Марк Константинович переживал сложные эмоции — сперва его лицо побагровело, а кулаки сжались. Затем он непонимающе развел руками и надул щеки. Оглядел всех присутствующих и с шумом выпустил воздух.
— Это не я! — заволновался Мартемьянов. — Вы сами слышали! Это всё он, а я не виноват!
— Но ещё я закрыл сегодня семь тикетов! — добавил я с отчаянием.
И тут вдруг Сумская захохотала. Вслед за ней заржал Хомяков, робко захихикал Мартемьянов, звонко закудахтала Инна Васильевна и, наконец, забулькал сам Марк Константинович. Продолжая булькать, он подошел ко мне, дружески хлопнул по спине и вышел.
И все тоже стали расходиться.
Лишь на прощание Инна Васильевна обернулась и очень игриво погрозила мне пальчиком.
Что они слышали от меня в тот день на планерке — я так никогда и не узнал. Но это уже было и не важно, потому что проблемы только начинались.
Выяснилось, что теперь я совершенно не понимал того, что мне говорят. И точно так же не понимали и меня.
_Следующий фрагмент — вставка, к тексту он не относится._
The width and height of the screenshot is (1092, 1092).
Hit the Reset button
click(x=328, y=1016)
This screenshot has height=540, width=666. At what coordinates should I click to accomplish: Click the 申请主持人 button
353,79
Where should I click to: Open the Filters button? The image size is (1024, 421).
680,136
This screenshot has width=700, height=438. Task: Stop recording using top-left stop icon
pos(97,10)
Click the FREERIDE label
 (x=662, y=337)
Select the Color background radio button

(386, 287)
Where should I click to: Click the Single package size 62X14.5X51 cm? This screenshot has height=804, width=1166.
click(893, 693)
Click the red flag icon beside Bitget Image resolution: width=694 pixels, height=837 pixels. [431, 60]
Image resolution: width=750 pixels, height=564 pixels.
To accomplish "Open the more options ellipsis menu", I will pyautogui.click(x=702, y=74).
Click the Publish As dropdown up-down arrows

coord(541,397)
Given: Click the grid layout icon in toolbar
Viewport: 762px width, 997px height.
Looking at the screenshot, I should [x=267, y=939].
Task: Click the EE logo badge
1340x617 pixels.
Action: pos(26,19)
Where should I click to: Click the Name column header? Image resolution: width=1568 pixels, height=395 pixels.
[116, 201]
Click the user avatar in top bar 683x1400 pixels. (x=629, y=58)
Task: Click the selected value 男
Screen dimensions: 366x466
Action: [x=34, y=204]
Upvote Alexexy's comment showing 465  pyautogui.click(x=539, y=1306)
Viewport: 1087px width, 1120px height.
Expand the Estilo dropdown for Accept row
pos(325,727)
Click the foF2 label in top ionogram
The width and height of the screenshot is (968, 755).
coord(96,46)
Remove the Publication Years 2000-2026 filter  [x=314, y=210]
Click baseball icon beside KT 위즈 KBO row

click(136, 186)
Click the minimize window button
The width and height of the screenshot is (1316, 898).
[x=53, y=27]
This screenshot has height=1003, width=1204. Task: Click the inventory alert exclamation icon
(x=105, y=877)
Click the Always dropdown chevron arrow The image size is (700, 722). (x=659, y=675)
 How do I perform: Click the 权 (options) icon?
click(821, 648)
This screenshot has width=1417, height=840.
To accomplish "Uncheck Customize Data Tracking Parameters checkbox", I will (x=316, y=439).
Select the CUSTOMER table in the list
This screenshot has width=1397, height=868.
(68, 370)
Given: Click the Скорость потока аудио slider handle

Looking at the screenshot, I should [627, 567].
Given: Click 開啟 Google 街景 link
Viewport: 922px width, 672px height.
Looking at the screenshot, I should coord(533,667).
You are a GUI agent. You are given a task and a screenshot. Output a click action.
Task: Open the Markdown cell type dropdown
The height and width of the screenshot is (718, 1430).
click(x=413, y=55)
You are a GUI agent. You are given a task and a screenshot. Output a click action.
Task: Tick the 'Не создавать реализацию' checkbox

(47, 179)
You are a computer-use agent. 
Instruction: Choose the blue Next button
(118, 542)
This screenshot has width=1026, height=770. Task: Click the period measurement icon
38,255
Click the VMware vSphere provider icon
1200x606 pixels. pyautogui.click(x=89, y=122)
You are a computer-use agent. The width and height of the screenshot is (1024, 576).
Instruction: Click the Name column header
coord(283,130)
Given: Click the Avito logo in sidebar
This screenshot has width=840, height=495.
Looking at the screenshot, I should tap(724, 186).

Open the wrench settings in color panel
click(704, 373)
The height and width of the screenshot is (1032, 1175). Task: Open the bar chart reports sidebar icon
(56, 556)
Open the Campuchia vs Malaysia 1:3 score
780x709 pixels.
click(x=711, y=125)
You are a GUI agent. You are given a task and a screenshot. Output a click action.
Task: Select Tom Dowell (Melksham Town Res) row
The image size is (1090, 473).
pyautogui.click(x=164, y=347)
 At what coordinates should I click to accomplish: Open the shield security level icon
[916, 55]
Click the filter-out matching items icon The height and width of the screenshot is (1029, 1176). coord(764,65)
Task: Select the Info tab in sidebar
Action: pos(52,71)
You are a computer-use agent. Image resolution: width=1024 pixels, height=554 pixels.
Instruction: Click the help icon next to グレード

Наш офисный уборщик Анзур, встретив меня в коридоре, как всегда, приветливо улыбнулся, но вместо приветствия сказал «у тебя некрасивое лицо». От Анзура это было слышать совсем нелепо — кто видел Анзура, поймет.
В столовой за мой столик подсел Яков Васильевич из транспортного, и пока мы ели, объяснял, что мы все богатые и здоровые, а у него и здоровье не то, и деньги не те. К счастью, моих ответов он не требовал — задавал вопросы и сам на них отвечал, а в конце поблагодарил за приятную беседу.
Телефонного собеседника я не понимал точно так же. Мне раздался звонок с неизвестного номера:
— Здравствуйте! Уделите пару минут, чтобы я вас как следует обманул?
Я сбросил звонок, больше он не перезванивал.
Удивила наша курьер Жанна — юная и очень застенчивая толстушка с малиновыми волосами, вся покрытая пирсингом и цветными татуировками. Говорила она не со мной, а с Пашей Костромским, который сидит от меня за перегородкой. Я не видел их, доносились только голоса:
— Я тебя хочу, — буднично говорила Жанна. — Хочу тебя, понимаешь?
— Слушай, катись отсюда? — отвечал Костромской, прежде славившийся в нашем офисе феноменальной вежливостью и аристократическими манерами. — Разберись сама, дуреха, это твоя работа.
— Я тебя хочу, — повторяла Жанна. — У тебя плохо пахнет изо рта, но я все равно хочу только тебя.